Mini BERT — Encoder-Only Hidden States

Why this matters

BERT (Devlin et al., 2018) flipped the script: instead of predicting the next token (GPT) it predicts MASKED tokens, using bidirectional attention. That’s only possible with an encoder-only Transformer — no causal mask. Each token attends to every other token in both directions.

BERT became the workhorse for sentence embedding, classification, NER, QA — anywhere you want a representation of a sequence rather than to generate a continuation.

Architecture

ids (T,)
→ Embed(V, D)        → tok (T, D)
→ + pos_embed        → x   (T, D)
→ encoder block × N  → x   (T, D)        # bidir self-attn + FFN
→ x (final hidden states)

Compared to GPT (pos 42):

NO causal mask — bidirectional attention. Every position sees every other position.
NO output head — return the hidden states directly. Real BERT has task-specific heads (Dense(2) for binary classification, Dense(V) for masked-LM, etc.) added on TOP of the encoder; the encoder itself outputs (T, D).

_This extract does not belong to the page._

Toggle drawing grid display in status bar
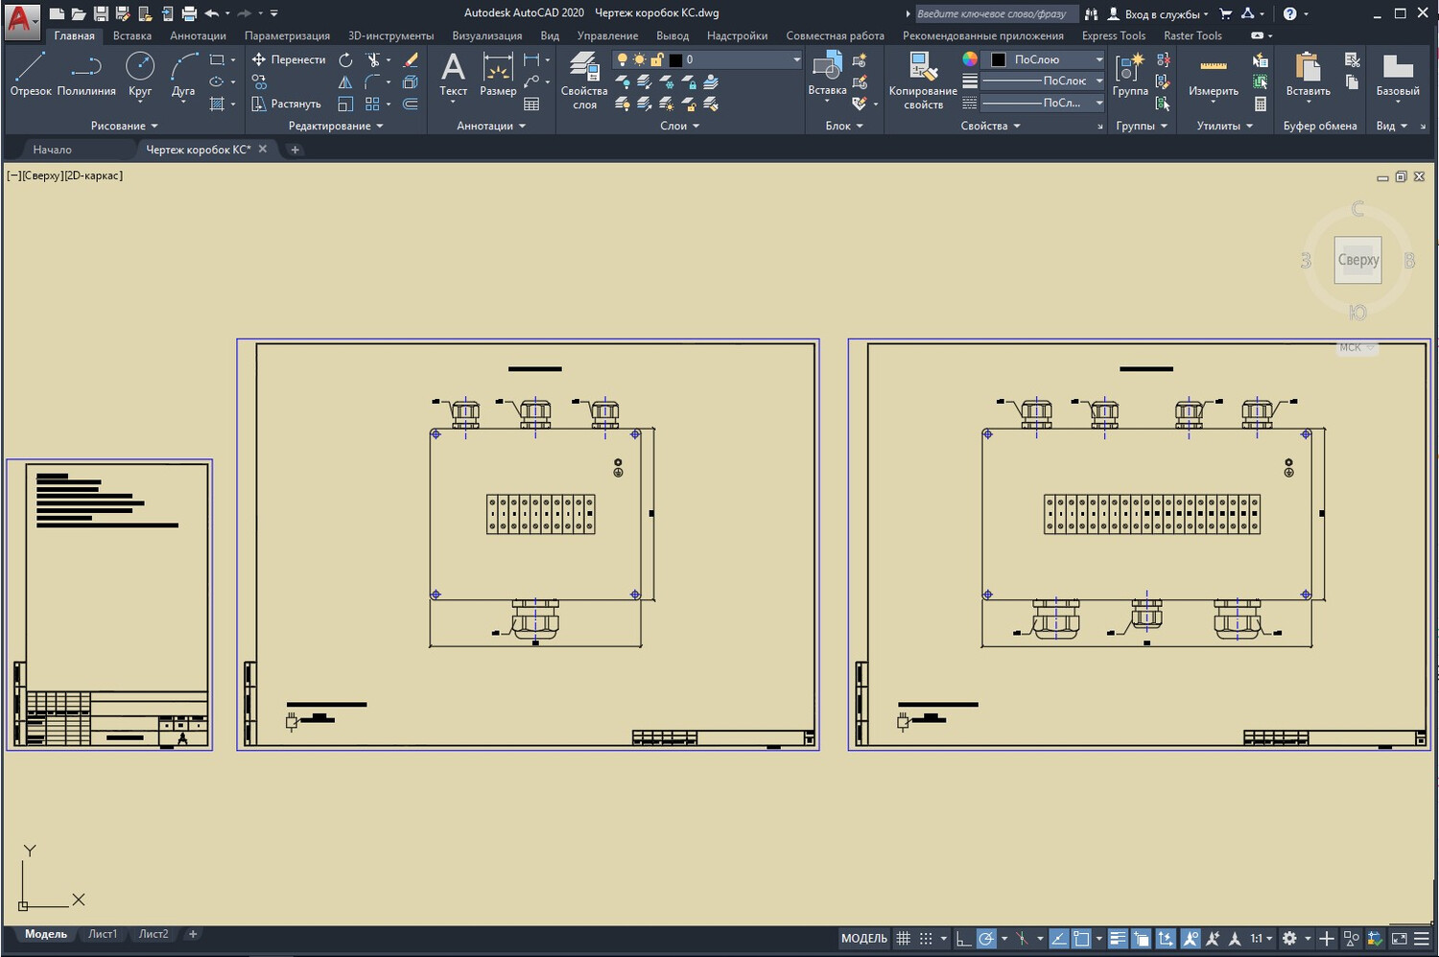 click(x=903, y=939)
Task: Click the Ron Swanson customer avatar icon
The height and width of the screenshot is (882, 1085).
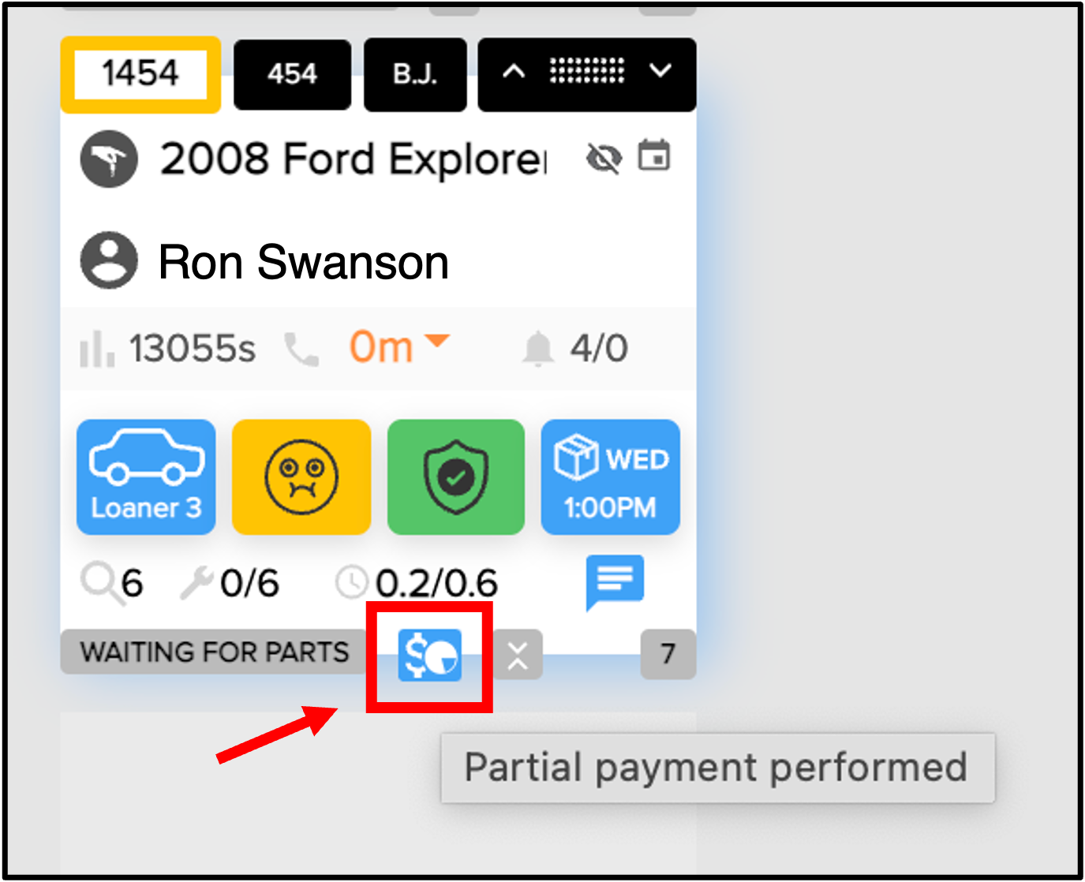Action: (109, 260)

The original BERT also has a token-type / segment embedding for sentence-pair tasks. We omit it here for clarity — the core architecture is the encoder stack.

Why bidirectional

Causal attention forces position t to only see ≤ t. That’s correct for left-to-right generation. But for understanding tasks (“what is this sentence about?”), every position should see EVERY other position — past and future. Drop the mask, train on a masked- LM objective, get a model whose representations encode bi-directional context.

Worked walk-through

With V=16, D=8, H=2, d_ff=16, L=2, T=4:

tok = embed(ids) → (4, 8).
pos = pos_embed[:T] → (4, 8). x = tok + pos.
Block 1: x = x + MHA(LN(x)) (no mask); x = x + FFN(LN(x)).
Block 2: same.
Return x → (4, 8). Flatten to (32,).

Common pitfalls

Adding a causal mask by accident: defeats the whole point. Just call MHA(h) — Flax’s default is no mask = bi-directional.
Adding a final output projection: BERT-base outputs hidden states. The classifier head is a separate downstream module; for this problem we return the encoder output.
Skipping the position embedding: same caveat as GPT — without it, tokens at different positions are indistinguishable.
Using ReLU vs GeLU: original BERT uses GeLU, but for simplicity we use ReLU here. Architecturally equivalent.

Problem

Implement mini_bert_forward(seed, token_ids, vocab_size, d_model, num_heads, d_ff, num_layers):

Cast configs to int. Cast token_ids to jnp.int32.
Build MiniBERT:
- embed = nn.Embed(V, D). tok = embed(ids).
- pos = self.param("pos_embed", normal(0.02), (T, D)).
- x = tok + pos.
- Loop N encoder blocks (bidirectional self-attn + FFN, Pre-LN).
- Return x.
Init/apply, return x.reshape(-1).

Reuse the EncoderBlock recipe from pos 39 (no mask).

Inputs:

seed: int.
token_ids: 1-D float (cast inside).
vocab_size, d_model, num_heads, d_ff, num_layers: ints.

Output: 1-D, length T * D — the flattened hidden states.